| Exercise brief |
Transcribe all of the entries, matching each one exactly.
BEGIN
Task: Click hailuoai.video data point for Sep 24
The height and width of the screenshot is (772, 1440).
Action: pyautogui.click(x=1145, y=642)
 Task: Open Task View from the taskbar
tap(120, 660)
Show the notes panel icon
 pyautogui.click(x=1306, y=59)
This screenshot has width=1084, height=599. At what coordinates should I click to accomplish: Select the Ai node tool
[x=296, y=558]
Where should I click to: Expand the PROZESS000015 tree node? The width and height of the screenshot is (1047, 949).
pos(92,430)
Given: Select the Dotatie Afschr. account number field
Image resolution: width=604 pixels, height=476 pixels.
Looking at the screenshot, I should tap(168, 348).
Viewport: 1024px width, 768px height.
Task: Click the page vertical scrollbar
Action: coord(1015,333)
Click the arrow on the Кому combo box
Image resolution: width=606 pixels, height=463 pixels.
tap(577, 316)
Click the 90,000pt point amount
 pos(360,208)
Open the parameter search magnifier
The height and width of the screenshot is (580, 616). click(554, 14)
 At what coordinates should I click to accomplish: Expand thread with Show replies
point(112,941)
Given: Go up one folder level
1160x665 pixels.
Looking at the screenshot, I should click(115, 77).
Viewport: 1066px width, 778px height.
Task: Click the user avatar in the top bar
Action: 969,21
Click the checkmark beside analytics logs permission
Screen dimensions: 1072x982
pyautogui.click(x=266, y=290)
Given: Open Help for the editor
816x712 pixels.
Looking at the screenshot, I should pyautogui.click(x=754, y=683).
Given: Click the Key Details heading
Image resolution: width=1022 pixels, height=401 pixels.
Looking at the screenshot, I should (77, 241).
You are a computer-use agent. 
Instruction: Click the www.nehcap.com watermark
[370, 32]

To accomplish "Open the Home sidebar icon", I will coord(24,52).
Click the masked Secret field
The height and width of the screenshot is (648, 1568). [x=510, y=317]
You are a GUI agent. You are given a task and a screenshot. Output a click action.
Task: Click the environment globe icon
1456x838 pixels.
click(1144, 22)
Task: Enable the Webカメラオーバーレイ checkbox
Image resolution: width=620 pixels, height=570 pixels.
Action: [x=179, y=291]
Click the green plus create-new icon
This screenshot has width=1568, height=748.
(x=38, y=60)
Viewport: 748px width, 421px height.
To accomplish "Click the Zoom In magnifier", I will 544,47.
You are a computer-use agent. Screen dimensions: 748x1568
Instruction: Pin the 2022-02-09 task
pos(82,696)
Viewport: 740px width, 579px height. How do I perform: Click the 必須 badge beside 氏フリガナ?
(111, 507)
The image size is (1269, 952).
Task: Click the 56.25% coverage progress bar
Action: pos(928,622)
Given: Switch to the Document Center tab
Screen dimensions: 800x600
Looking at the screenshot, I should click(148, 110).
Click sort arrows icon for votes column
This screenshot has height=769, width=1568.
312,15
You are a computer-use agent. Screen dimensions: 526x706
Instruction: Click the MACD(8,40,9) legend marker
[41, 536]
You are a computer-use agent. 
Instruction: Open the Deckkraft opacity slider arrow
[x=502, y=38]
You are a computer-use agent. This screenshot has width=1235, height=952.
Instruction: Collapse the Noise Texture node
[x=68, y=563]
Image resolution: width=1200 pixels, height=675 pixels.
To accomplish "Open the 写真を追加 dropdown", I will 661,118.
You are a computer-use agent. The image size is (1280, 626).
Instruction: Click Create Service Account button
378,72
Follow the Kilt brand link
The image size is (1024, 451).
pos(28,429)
END
| Solved problem |
Task: Click hailuoai.video data point for Sep 24
The height and width of the screenshot is (772, 1440).
Action: pyautogui.click(x=1145, y=642)
 Task: Open Task View from the taskbar
tap(120, 660)
Show the notes panel icon
 pyautogui.click(x=1306, y=59)
This screenshot has width=1084, height=599. At what coordinates should I click to accomplish: Select the Ai node tool
[x=296, y=558]
Where should I click to: Expand the PROZESS000015 tree node? The width and height of the screenshot is (1047, 949).
pos(92,430)
Given: Select the Dotatie Afschr. account number field
Image resolution: width=604 pixels, height=476 pixels.
Looking at the screenshot, I should tap(168, 348).
Viewport: 1024px width, 768px height.
Task: Click the page vertical scrollbar
Action: coord(1015,333)
Click the arrow on the Кому combo box
Image resolution: width=606 pixels, height=463 pixels.
tap(577, 316)
Click the 90,000pt point amount
 pos(360,208)
Open the parameter search magnifier
The height and width of the screenshot is (580, 616). click(554, 14)
 At what coordinates should I click to accomplish: Expand thread with Show replies
point(112,941)
Given: Go up one folder level
1160x665 pixels.
Looking at the screenshot, I should click(115, 77).
Viewport: 1066px width, 778px height.
Task: Click the user avatar in the top bar
Action: 969,21
Click the checkmark beside analytics logs permission
Screen dimensions: 1072x982
pyautogui.click(x=266, y=290)
Given: Open Help for the editor
816x712 pixels.
Looking at the screenshot, I should pyautogui.click(x=754, y=683).
Given: Click the Key Details heading
Image resolution: width=1022 pixels, height=401 pixels.
Looking at the screenshot, I should (77, 241).
You are a computer-use agent. 
Instruction: Click the www.nehcap.com watermark
[370, 32]

To accomplish "Open the Home sidebar icon", I will coord(24,52).
Click the masked Secret field
The height and width of the screenshot is (648, 1568). [x=510, y=317]
You are a GUI agent. You are given a task and a screenshot. Output a click action.
Task: Click the environment globe icon
1456x838 pixels.
click(1144, 22)
Task: Enable the Webカメラオーバーレイ checkbox
Image resolution: width=620 pixels, height=570 pixels.
Action: [x=179, y=291]
Click the green plus create-new icon
This screenshot has width=1568, height=748.
(x=38, y=60)
Viewport: 748px width, 421px height.
To accomplish "Click the Zoom In magnifier", I will 544,47.
You are a computer-use agent. Screen dimensions: 748x1568
Instruction: Pin the 2022-02-09 task
pos(82,696)
Viewport: 740px width, 579px height. How do I perform: Click the 必須 badge beside 氏フリガナ?
(111, 507)
The image size is (1269, 952).
Task: Click the 56.25% coverage progress bar
Action: pos(928,622)
Given: Switch to the Document Center tab
Screen dimensions: 800x600
Looking at the screenshot, I should click(148, 110).
Click sort arrows icon for votes column
This screenshot has height=769, width=1568.
312,15
You are a computer-use agent. Screen dimensions: 526x706
Instruction: Click the MACD(8,40,9) legend marker
[41, 536]
You are a computer-use agent. 
Instruction: Open the Deckkraft opacity slider arrow
[x=502, y=38]
You are a computer-use agent. This screenshot has width=1235, height=952.
Instruction: Collapse the Noise Texture node
[x=68, y=563]
Image resolution: width=1200 pixels, height=675 pixels.
To accomplish "Open the 写真を追加 dropdown", I will 661,118.
You are a computer-use agent. The image size is (1280, 626).
Instruction: Click Create Service Account button
378,72
Follow the Kilt brand link
The image size is (1024, 451).
pos(28,429)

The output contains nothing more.